Slavery in the Hudson River Valley operated on a more modest scale than in the South. Most landowners had only one to five slaves (although a few had as many as 40). As a result, there were no large communities of Africans; blacks were mostly integrated into the white households, living in their master’s basements, attics, and rooms off the kitchens. Although their lives were not subject to the daily terrors of the Southern plantation system, Africans in the North still found life, for the most part, oppressive and grim. They were enslaved, recreation was rare, and except for the few other blacks in the household, they rarely met with other Africans—that sort of thing could be punished. Ever vigilant of problems among the slaves, whites passed laws to discourage them from gathering. For instance, in Ulster County, meetings of three or more blacks at “unseasonable hours” could result in whippings for them, and fines of a Spanish doubloon for theirs masters, according to a 1695 law.

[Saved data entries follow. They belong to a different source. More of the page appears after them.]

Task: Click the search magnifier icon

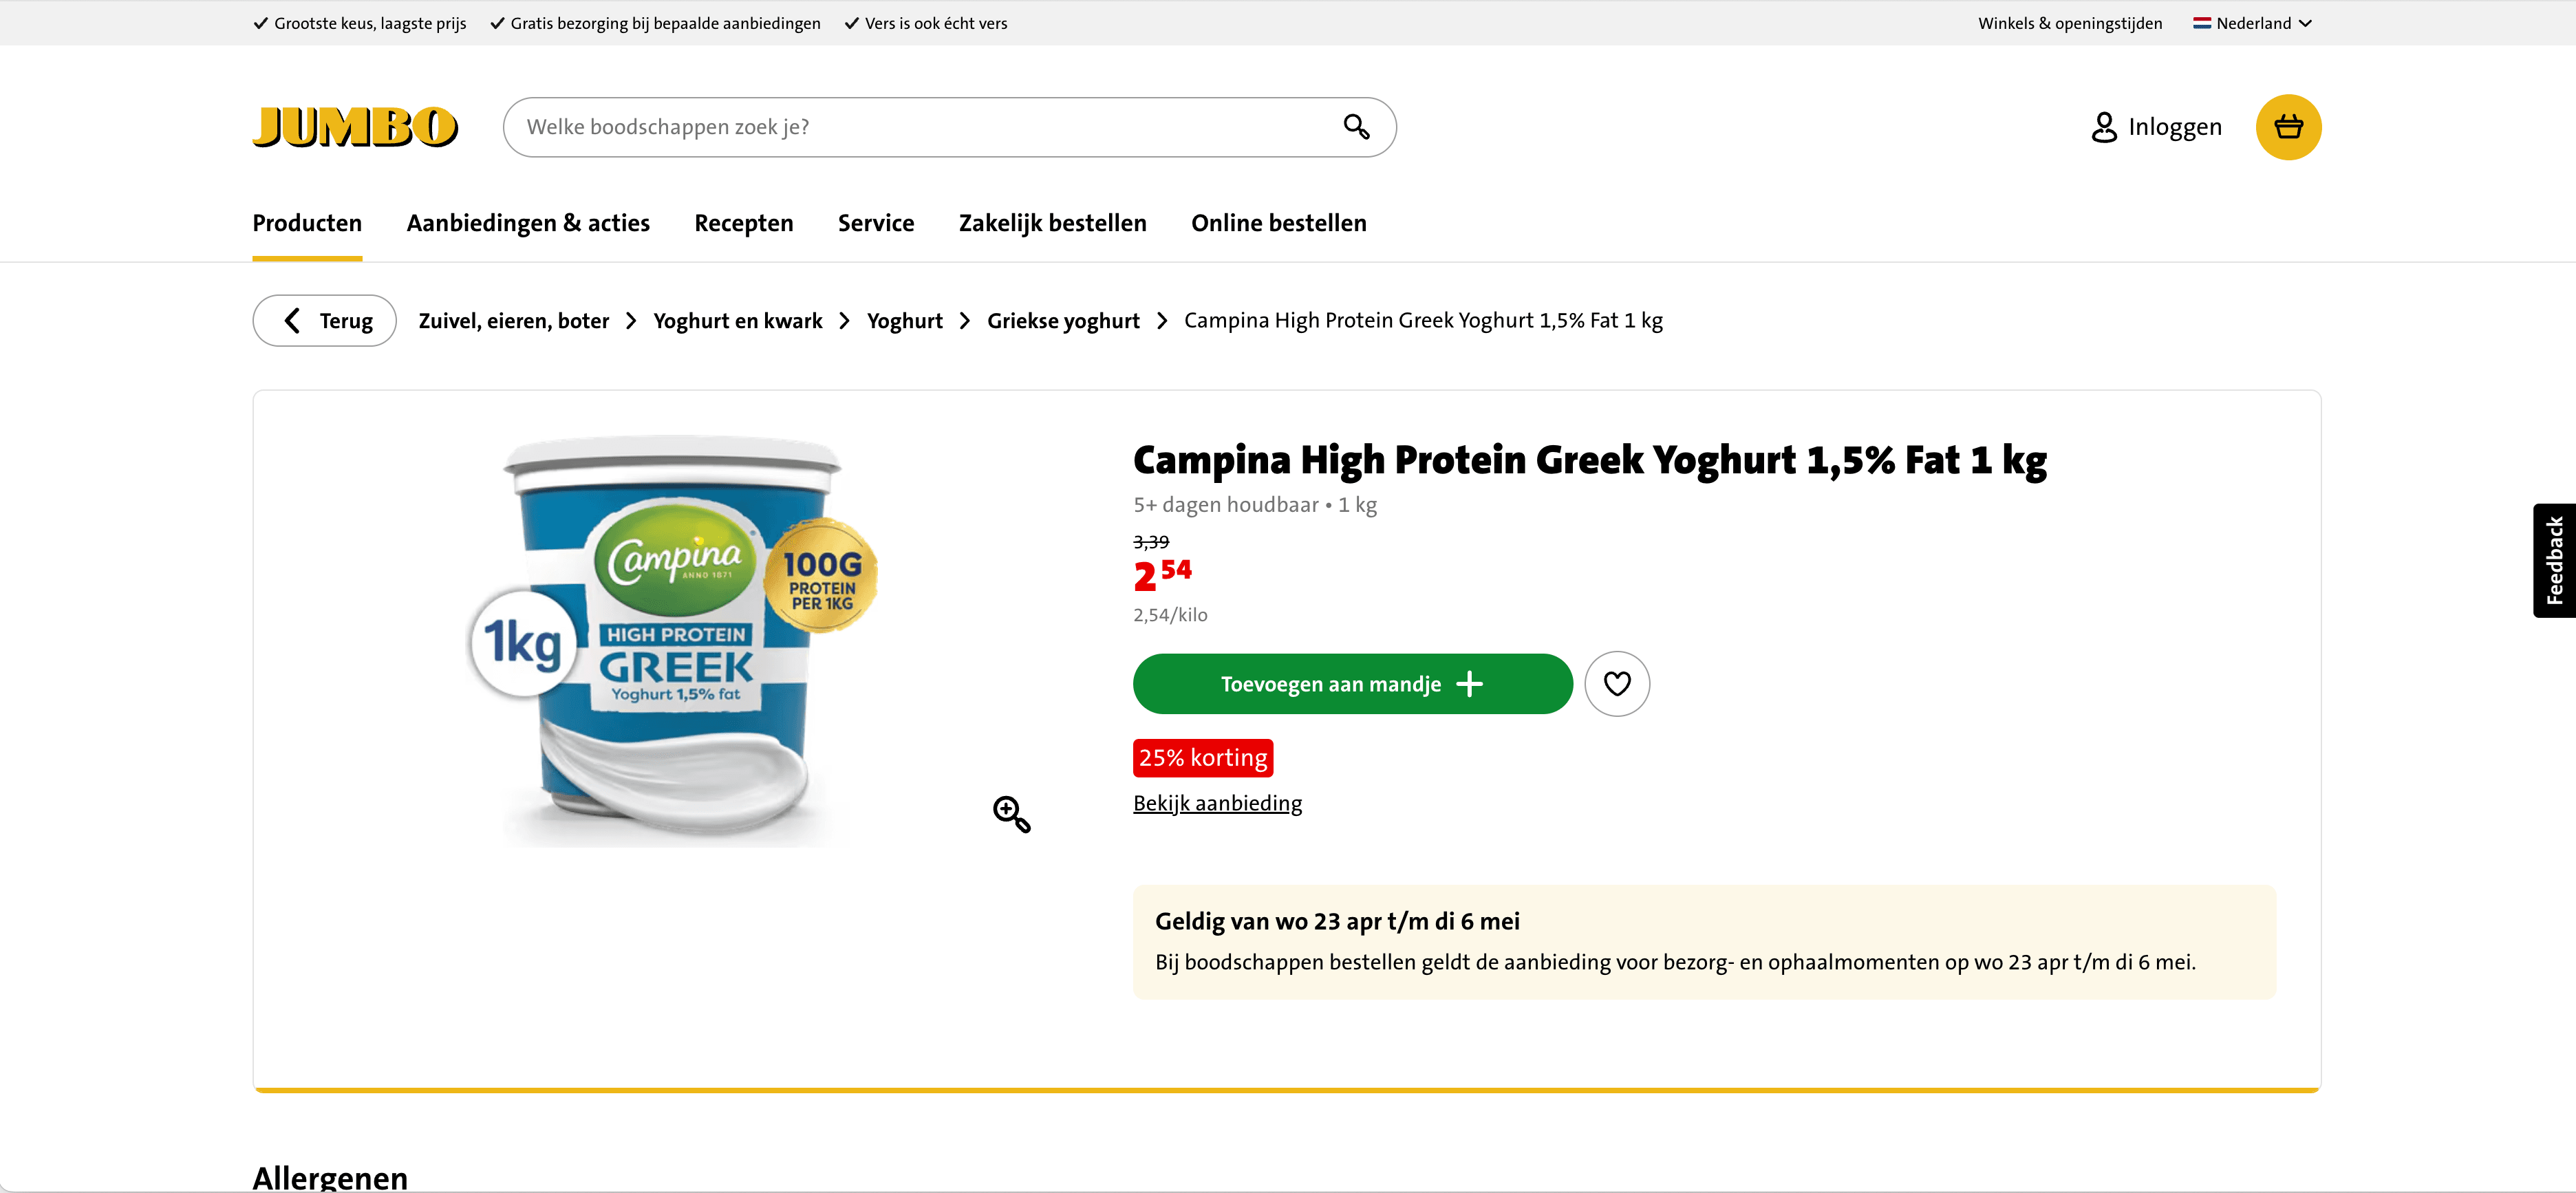Action: point(1355,127)
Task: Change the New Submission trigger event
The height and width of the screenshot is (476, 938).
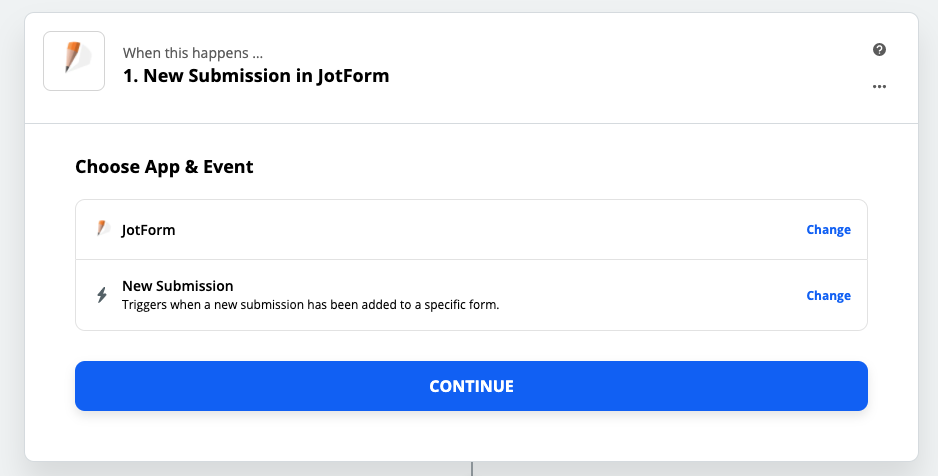Action: tap(828, 295)
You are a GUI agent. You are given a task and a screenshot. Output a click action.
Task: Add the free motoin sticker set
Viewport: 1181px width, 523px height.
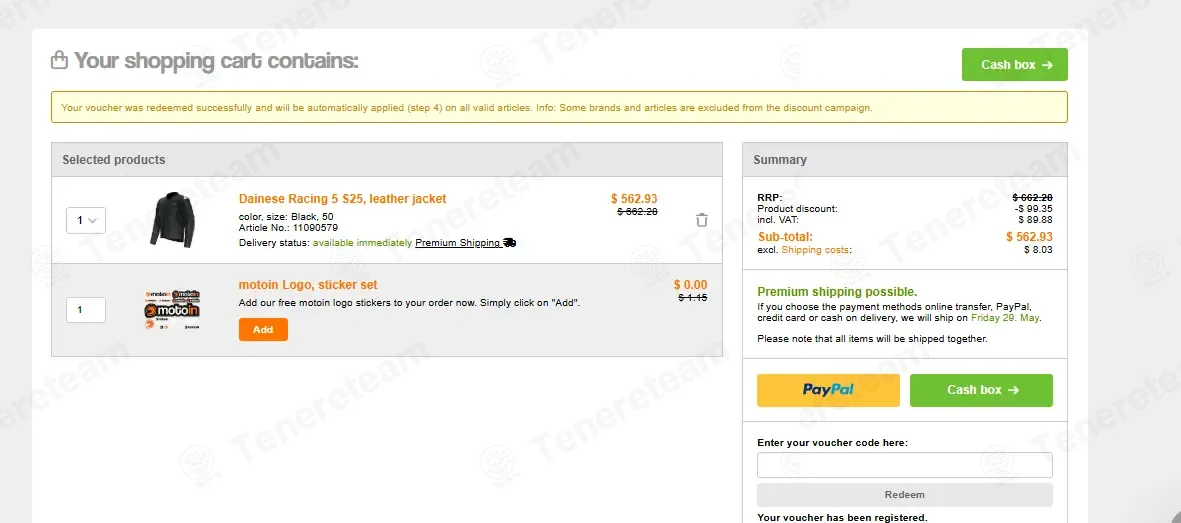tap(263, 329)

But there was one exception. Celebrated seven weeks after Easter during May or early June, Pinksteren, Dutch for Pentecost, or Pinkster, as it eventually was called, was brought over by the Dutch in the early seventeenth century and was popular in the Netherlandish strongholds of the Hudson Valley, Long Island, and Northern New Jersey. The Christian holiday marking the descent of the Holy Spirit on Christ’s disciples (and still celebrated by the Dutch in the Netherlands today), took place in the spring, during a time associated with renewal. It was also a time for slaves, who were given a week’s break, to gather and relieve the isolation of country life. While the Dutch observed the holiday by attending church services, visiting neighbors, and egg-dyeing, Africans traveled, sometimes miles away, to visit loved ones and family members, and connect with their community. Trips to New York City (by 1664 the English had peacefully taken New Amsterdam and renamed it), were not uncommon, and some slaves took the opportunity to run away. The chance to celebrate with friends and family was a powerful attraction. In 1827, the newly free Sojourner Truth, who would later become a leading abolitionist and women’s rights advocate, actually thought about returning to the Ulster County farm where she had been a slave (and putting herself in danger of being recaptured), just to attend the festivities there.

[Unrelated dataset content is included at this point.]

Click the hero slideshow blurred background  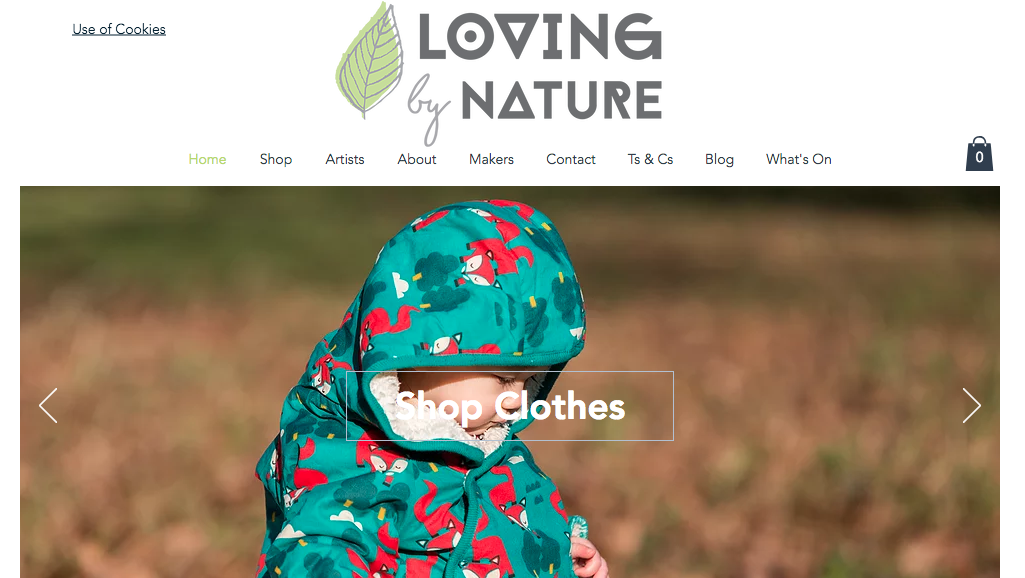(784, 294)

By the late-eighteenth century Pinkster in the Hudson River Valley and elsewhere had become more African than Dutch. Cornelius Littlepage, a character in James Fenimore Cooper’s 1845 novel Satanstoe, observes the festival in a passage likely drawn from Cooper’s own observations of the festival:

“The features that distinguish a Pinkster frolic from the usual scenes at fairs, and other merry-makings, however, were of African origin. It is true, there are not now, nor were there then, many blacks among us of African birth; but the traditions and usages of their original country were so far preserved as to produce a marked difference between this festival, and one of European origin. Among other things, some were making music, by beating on skins drawn over the ends of hollow logs, while others were dancing to it, in a manner to show that they felt infinite delight. This, in particular, was said to be a usage of their African progenitors.”
According to Albert James Williams-Myers, a professor of black studies at the State University of New York in New Paltz, and the author of Long Hammering: Essays on the Forging of an African American Presence in the Hudson River Valley to the Twentieth Century, “For the Africans adapting the Pinkster holiday was a way of preserving their own traditions, the song, the dance, the dress, the drums. Those newly from Africa became the teachers of those blacks born here.”

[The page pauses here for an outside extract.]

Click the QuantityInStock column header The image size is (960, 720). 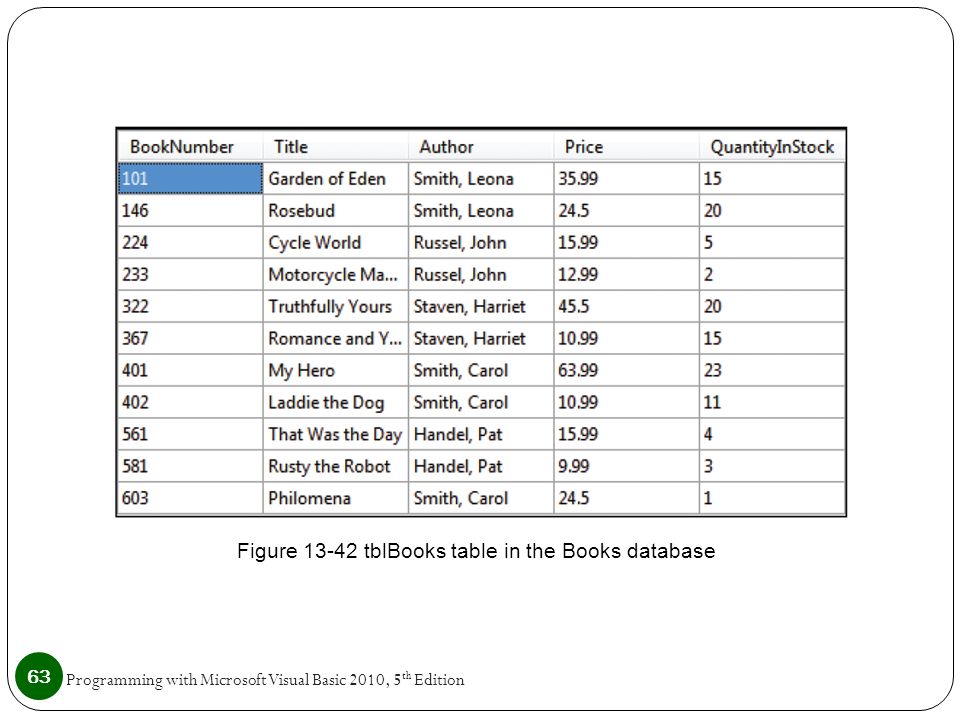772,147
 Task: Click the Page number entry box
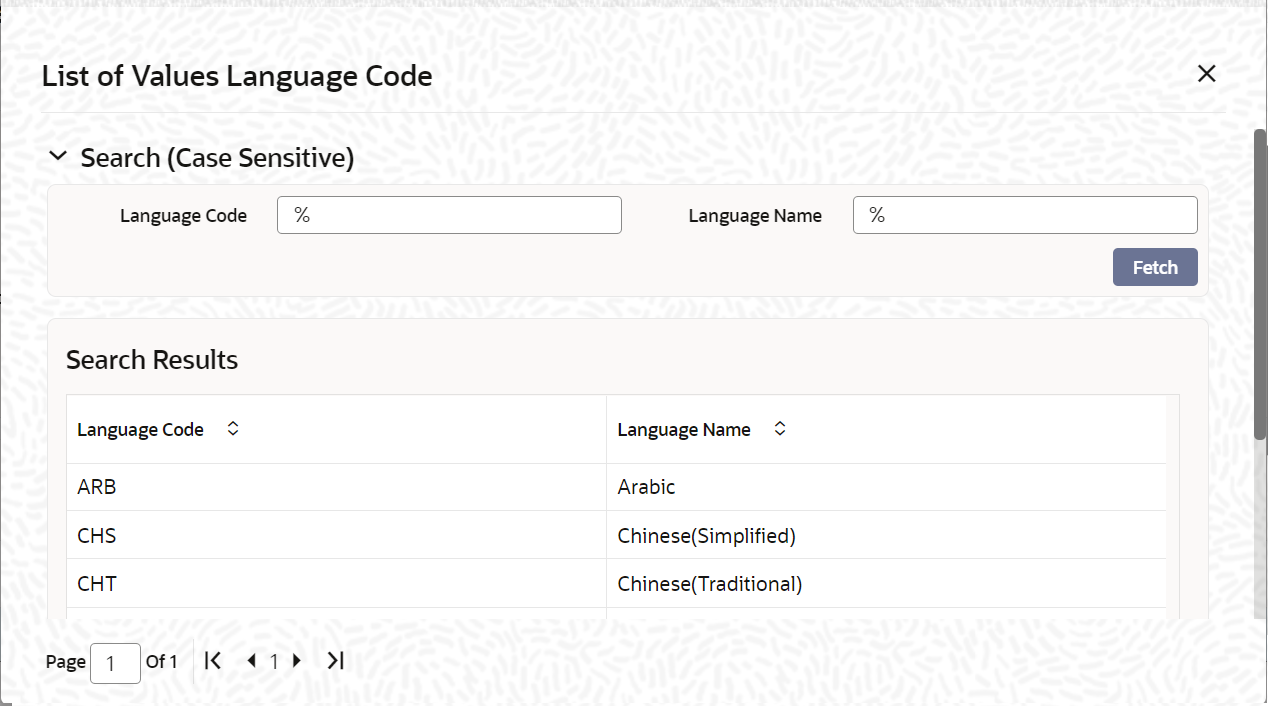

There were booths and food stands. Vendors dressed their stalls in greenery and “pinkster bloomies,” or azaleas, the official festival flower. Blacks sang, drummed, recited verse, told stories, and improvised dances, combining steps from their homeland with those from Europe. “It was New York’s contribution to the Carnival seasons, very much like the West Indian and Brazilian festivals at Christmas and Lent, only celebrated in the Spring,” said Williams-Myers in a 2004 interview I had with him. And, surprisingly, blacks and whites mingled. “Hundreds of whites were walking through the fields, amused spectators,” Cooper continues in Satanstoe. “Among these last were a great many children of the better class, who had come to look at the enjoyment of those who attended them, in their own ordinary amusements. Many a sable nurse did I see that day, chaperoning her young master, a young mistress, or both together, through the various groups; demanding of all, and receiving from all, the respect that one of these classes was accustomed to pay to the other.”

“You had a diversity of people,” said Williams-Myers. “Europeans, including the Dutch, French, English, Irish, Germans. Africans and Native Americans. It was very inclusive. It was common ground.”

It was also a time for blacks to slyly mock whites by aping European fashions and behavior (much like West Indian slaves of the time, who, during their New Year’s holiday called Junkanoo, gleefully ridiculed their owners), and recite speeches and stories filled with double meaning. A pamphlet printed in 1803 titled “The Pinkster Ode” yields a poem centered on a character named King Charles, that has decidedly abolitionist undertones:

“On wing’d Pegasus, laureat Pye
May raise king George above the sky’
And Gallic poets strain their art,
To swell the fame of Bonaparte;
These bards of gas can never raise
A song that’s fit for Charley’s praise.
To’ for a scepter he was born,
Tho’ from his tather’s kingdom torn,
And doom’d to be a slave; still he
Retains his native majesty.

O could I loud as thunder sing,
Thy fame should sound, great Charles, the king,
From Hudson’s stream to Niger’s wave,
And rouse the friend of every slave.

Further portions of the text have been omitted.